Carismi e Talenti

Il linguaggio televisivo parla spesso di ‘talent’. Ogni rete ne ha uno. Ma ‘talent’ è una parola che ha radici nel lessico cristiano. La cosiddetta parabola dei talenti, che leggiamo in Matteo 25,14-30, è sorgente di quel vocabolario ed è parte dell’insegnamento di Gesù. Essa riguarda esattamente la nostra responsabilità nella storia. San Paolo parlerà poi, più diffusamente, di carismi, di doni dello Spirito di Dio.

Mi sembra che il mondo laico ha visto bene una cosa e ne ha tratto grande profitto non solo economico: lì dove si scoprono talenti si trova anche ricchezza, sia economica sia umana. Li dove ai talenti si permette di esprimersi nei più disparati ambienti (cucina, teatro, università, club, mondo) si crea futuro per tutti, appare una novità. Non per nulla talent è spesso linguisticamente usato come termine affine a quello di smart che indica «intelligenza», «raffinatezza», «eleganza», «vivacità» o «velocità».

Ma il vangelo quando parola di talenti, vuole rivelarci una parte fondamentale dell’esistenza nostra e del mondo a cui apparteniamo. Si tratta di dare senso alla nostra vita e abilitare un personale contributo alla storia umana in generale. Domande del tipo: “che ci faccio io qui, in questa parte del mondo, in questo piccolo paese o città,?” trova qui una prima risposta seria. Ogni vita spirituale deve primo o poi confrontarsi con tale questione.

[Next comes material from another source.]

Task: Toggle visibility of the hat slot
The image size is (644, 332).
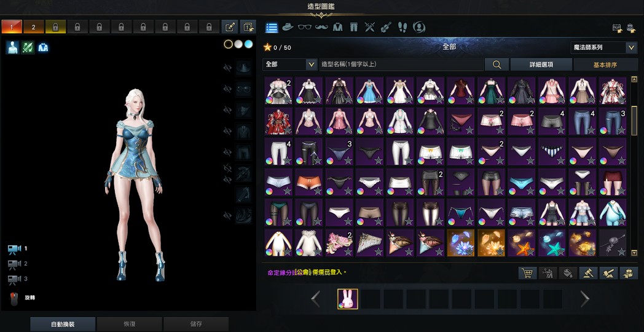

Ma diciamo anzitutto che in ogni talento si rivela un primo fatto essenziale: Nessuna vita è veramente fallita in partenza, poiché nel dono di Dio si comunica anche un progetto di vita. Dono e progetto di vita sono legati intrinsecamente. San Paolo ricorda diverse volte che a ciascuno è data una particolare manifestazione della divina bellezza, cioè dello Spirito di Dio. Così attraverso i doni di Dio, spesso immeritati, il Signore salva il mondo. Attraverso uno, due, tre, fino a dieci talenti ed oltre, noi veniamo strappati a noi stessi e immessi in un camino di conversione e di operatività per il bene di tutti. Da parte nostra, possiamo non considerare e non curare i doni di Dio, poichè noi restiamo liberi nei doni, ma così parte della nostra vita presente e futura perde bellezza ed il mondo non cambia.

Così è giusto sottolineare una cosa importante : Non siamo noi a darci il talento, ma siamo noi a volerlo fare fruttificare. L’origine è da Dio, la fruttificazione viene anche dalla nostra volontà.

Un ultima cosa.

Ma se tutto ciò è vero, se scopriamo in noi un dono, allora vuol dire che Dio ha guardato proprio me, si è ricordato anche di me. Ecco allora, nessuno può dire: io non valgo nulla, io non posso niente, perché sia il Vangelo che San Paolo dicono esattamente il contrario. Noi siamo e possiamo, perché un dono ci precede, ci eccede e ci dirige. A noi resta il dovere di cercare e discernere il nostro dono, qui la vita diventa sacra.

Specialmente quando la vita si ferma, è stagnante o non si trova più il sapore della gioia, la direzione dei nostri passi, la domanda rimane la stessa e lo stesso rimane l’impegno: perché non curo più il ‘mio’ dono, il mio talento? perché non ritorno ad usarlo per creare bellezza e verità? forse perché – come dice il vangelo – l’ho sotterrato nelle mie preoccupazioni e nei miei problemi, o forse perché qualcuno mi ha scoraggiato nel momento in cui iniziavo a viverlo? .

Non c’è nessuno luogo, nessuna situazione e nessuna persona sulla terra che possa impedire che ‘il mio dono’ dia qualche frutto.

Credo fermamente che nei doni dello Spirito, si riflette il mistero di un Dio che vuole beneficare ogni uomo, credente o non credente. Il Dio che desidera far sentire la sua presenza e la sua cura ad ogni uomo di buona volontà. Quando i carismi sono vissuti allora Dio sarà visto come Colui che salva gli uomini per mezzo di altri uomini.